Fragmento de origen:
○ ○ ○
Diciembre 3, 2024

Tras la puerta del cónclave

Pocos días antes de las elecciones presidenciales de 2013, la encuesta Biobarómetro consultó sobre la confianza en las promesas programáticas de los candidatos. En esa fecha el 58,4% pensaba que Bachelet incumpliría sus promesas y sólo el 31,6% mostró confianza en sus ofrecimientos. Especificando, el 55,8% era escéptico respecto a que mejorarían los niveles en la salud pública. El 64% consideraba que no se solucionarían las demandas de los estudiantes. El 73% no creía que resolvería los problemas de seguridad ciudadana. El 69,5% descreía que se despenalizara el aborto.

 

 

 

El 63% estimaba que no se despenalizaría el consumo de marihuana. Y el 74% no confiaba en que se convocaría a una Asamblea Constituyente. Ese era el escenario antes de las elecciones. Y eso explica la amplísima mayoría abstencionista, que en segunda vuelta llegó al 58,21% de los electores.

 

Si el escepticismo y la desconfianza era el rasgo más determinante del periodo, es injustificable que el gobierno se haya empeñado, una y otra vez, en agravar ese cuadro de incredulidad convirtiendo el asunto crucial del cumplimiento programático en algo incierto, controvertido, y constantemente puesto en duda por los propios ministros, parlamentarios y dirigentes políticos de la Nueva Mayoría. Lejos de ser algo evidente, indiscutible, e incontestable, el programa de Michelle Bachelet se ha convertido en un campo de constantes titubeos y vacilaciones que no se terminan de aclarar.
○ ○ ○
Datos proporcionados:
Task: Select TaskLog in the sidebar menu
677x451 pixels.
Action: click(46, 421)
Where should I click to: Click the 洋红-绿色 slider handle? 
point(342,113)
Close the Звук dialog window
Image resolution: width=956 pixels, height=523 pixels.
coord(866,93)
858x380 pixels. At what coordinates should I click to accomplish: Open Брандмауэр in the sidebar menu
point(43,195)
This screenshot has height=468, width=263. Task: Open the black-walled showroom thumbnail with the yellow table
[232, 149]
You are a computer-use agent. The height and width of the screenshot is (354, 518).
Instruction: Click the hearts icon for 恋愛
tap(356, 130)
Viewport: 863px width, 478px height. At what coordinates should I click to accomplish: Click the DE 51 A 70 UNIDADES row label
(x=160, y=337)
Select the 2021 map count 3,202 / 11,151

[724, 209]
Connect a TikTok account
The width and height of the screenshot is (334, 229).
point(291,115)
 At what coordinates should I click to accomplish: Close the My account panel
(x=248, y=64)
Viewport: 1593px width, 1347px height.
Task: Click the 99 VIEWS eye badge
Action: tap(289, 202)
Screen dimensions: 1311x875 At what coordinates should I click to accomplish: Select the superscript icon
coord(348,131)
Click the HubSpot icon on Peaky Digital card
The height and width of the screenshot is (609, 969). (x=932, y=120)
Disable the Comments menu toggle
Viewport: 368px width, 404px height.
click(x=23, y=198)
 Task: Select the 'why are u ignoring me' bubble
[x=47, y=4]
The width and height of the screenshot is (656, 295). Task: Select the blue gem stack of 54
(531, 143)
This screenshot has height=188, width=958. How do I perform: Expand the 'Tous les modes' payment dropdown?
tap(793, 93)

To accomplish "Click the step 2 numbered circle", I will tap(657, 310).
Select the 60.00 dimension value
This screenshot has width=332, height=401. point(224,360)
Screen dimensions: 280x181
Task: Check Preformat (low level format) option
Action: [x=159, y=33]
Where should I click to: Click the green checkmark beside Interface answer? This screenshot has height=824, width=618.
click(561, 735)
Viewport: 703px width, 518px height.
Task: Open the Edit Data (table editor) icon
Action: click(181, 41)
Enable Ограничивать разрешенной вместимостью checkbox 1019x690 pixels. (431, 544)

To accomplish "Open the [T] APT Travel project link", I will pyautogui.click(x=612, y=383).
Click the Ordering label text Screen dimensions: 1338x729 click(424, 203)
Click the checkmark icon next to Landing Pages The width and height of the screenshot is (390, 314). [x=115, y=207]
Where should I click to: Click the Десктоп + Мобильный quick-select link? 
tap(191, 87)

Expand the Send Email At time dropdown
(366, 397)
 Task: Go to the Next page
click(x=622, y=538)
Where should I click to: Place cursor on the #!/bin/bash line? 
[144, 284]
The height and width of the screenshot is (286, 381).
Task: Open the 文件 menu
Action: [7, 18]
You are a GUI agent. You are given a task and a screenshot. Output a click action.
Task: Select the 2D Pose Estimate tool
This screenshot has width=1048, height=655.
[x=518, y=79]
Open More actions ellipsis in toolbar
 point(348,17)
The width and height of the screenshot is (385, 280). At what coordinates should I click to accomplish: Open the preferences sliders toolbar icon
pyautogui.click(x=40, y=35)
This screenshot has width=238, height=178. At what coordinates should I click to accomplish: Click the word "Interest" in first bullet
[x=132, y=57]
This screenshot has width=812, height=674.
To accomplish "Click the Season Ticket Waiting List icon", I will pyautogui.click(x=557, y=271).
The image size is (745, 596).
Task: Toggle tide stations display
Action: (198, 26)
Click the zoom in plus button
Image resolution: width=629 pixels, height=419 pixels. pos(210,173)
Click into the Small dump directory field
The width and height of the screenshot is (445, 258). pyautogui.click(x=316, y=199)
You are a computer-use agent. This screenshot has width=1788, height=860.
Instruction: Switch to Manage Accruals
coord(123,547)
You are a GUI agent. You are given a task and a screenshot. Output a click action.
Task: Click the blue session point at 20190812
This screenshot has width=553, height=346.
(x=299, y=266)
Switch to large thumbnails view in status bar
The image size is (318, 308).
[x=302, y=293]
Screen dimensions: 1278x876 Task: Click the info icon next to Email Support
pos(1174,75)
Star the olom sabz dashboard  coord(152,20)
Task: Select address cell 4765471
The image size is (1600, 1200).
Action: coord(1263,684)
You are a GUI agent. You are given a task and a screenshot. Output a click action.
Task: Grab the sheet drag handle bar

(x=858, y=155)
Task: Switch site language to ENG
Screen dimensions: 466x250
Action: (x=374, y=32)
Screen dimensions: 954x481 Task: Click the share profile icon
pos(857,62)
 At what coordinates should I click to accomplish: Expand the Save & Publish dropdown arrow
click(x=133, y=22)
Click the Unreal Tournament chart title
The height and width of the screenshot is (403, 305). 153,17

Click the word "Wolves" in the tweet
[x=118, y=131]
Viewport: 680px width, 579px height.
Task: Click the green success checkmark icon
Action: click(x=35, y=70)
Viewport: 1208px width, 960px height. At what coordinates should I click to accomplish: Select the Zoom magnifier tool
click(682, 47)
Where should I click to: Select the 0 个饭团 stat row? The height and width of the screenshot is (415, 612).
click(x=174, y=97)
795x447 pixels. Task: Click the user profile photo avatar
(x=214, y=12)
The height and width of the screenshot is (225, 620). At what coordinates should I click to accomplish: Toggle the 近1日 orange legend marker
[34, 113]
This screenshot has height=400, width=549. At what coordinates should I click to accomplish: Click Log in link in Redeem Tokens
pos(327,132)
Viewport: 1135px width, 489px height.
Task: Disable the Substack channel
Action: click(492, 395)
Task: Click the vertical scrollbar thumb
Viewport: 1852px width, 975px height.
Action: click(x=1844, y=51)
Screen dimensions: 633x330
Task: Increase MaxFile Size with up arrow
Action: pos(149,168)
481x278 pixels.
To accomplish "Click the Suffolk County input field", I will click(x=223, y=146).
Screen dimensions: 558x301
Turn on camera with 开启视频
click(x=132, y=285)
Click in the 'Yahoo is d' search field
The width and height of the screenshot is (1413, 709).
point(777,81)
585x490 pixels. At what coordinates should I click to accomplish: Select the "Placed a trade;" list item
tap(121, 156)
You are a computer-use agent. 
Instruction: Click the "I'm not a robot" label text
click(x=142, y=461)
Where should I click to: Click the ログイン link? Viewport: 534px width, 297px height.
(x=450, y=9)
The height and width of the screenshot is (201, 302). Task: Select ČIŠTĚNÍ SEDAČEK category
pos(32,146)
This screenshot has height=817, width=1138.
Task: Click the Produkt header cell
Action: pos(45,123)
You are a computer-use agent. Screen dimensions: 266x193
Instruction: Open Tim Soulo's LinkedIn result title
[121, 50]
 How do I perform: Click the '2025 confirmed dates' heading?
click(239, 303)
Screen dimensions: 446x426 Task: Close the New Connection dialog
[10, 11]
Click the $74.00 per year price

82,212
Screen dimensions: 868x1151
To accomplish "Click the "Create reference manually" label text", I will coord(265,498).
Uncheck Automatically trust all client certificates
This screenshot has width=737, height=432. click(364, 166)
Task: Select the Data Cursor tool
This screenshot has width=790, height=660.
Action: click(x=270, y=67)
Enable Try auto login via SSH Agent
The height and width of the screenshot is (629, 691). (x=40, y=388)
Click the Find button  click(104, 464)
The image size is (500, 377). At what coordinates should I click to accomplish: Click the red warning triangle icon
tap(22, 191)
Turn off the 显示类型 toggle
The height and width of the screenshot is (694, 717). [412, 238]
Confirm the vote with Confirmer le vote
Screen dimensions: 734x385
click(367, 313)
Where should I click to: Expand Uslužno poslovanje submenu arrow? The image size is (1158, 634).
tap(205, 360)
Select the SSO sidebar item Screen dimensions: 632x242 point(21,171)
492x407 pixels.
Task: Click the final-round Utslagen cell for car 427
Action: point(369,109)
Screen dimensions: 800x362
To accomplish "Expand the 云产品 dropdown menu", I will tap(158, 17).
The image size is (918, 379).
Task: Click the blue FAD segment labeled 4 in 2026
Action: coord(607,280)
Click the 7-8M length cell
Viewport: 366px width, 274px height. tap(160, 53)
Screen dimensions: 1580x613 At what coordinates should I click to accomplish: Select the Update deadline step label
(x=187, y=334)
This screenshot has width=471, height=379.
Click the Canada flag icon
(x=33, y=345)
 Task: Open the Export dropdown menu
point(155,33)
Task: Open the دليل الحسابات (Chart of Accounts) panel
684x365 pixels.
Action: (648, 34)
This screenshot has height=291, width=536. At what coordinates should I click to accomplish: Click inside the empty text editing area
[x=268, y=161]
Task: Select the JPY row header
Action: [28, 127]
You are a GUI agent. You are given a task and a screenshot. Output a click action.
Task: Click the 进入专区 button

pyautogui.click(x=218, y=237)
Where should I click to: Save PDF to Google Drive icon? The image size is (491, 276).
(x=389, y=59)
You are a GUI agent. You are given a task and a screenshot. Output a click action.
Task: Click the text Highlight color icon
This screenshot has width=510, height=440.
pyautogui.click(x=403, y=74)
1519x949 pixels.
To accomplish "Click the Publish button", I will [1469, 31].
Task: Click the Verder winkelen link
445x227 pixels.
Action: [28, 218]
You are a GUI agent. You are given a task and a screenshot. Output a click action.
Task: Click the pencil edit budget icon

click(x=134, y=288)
○ ○ ○
Tareas propuestas:
1 > Según la encuesta citada en el fragmento sobre las promesas de Bachelet, ¿sobre qué asuntos concretos había escepticismo, y con qué porcentaje en cada caso?
2 > ¿Qué porcentaje alcanzó la abstención en la segunda vuelta, según el fragmento?
Las filas proceden de una fuente distinta a la del fragmento.

Resultados del ejercicio:
1 >
- Mejora de los niveles en la salud pública: 55,8%
- Solución de las demandas de los estudiantes: 64%
- Resolución de los problemas de seguridad ciudadana: 73%
- Despenalización del aborto: 69,5%
- Despenalización del consumo de marihuana: 63%
- Convocatoria a una Asamblea Constituyente: 74%

2 > Llegó al 58,21% de los electores.